Location: lessons_learned/ai/{topic}.md
Access pattern: Read 1-2 targeted files for actionable rules in
When/Rule format. A cold-start session reads a topic file and gets
working knowledge without narrative overhead.
Inventory: lessons_learned/ai/_overview.md lists all files with
rule counts and topic keywords — grep this to find the right file.
Also contains concern maps: named clusters of rules across multiple
files that together address a design concern (e.g., "resilience,"
"data integrity"). A grep hit on a concern map returns a pre-curated
set of rules — the most efficient enrichment path.

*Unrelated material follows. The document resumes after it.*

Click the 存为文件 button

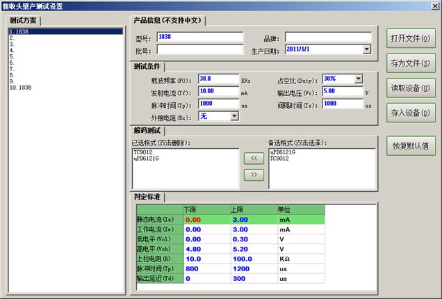(x=411, y=63)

Relationship: Phase files are the source of truth. INDEX.md points into them. AI files extract actionable rules from them. A single lesson appears in all three layers in different formats.

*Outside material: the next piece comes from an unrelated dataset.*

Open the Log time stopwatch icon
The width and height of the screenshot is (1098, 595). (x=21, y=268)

This is how accumulated experience improves current work. At the start
of a new session, check whether lessons_learned/ exists. If it does,
run a lookup scoped to the current task before writing code.
Pick 2-3 keywords from different angles of the task. Good keywords come from three sources:
| Source | Example | Why it works |
|---|---|---|
| Technology/framework being touched | sqlalchemy, docker, auth | Matches the tag column in INDEX.md directly |
| Problem class (not the specific error) | timeout, race-condition, validation | Matches the description column — how lessons are worded |
| Architectural layer or concern | api, migration, deploy, testing | Catches cross-cutting rules that span technologies |
Avoid: specific variable names, error codes, file paths — these are too narrow and won't match how lessons are written.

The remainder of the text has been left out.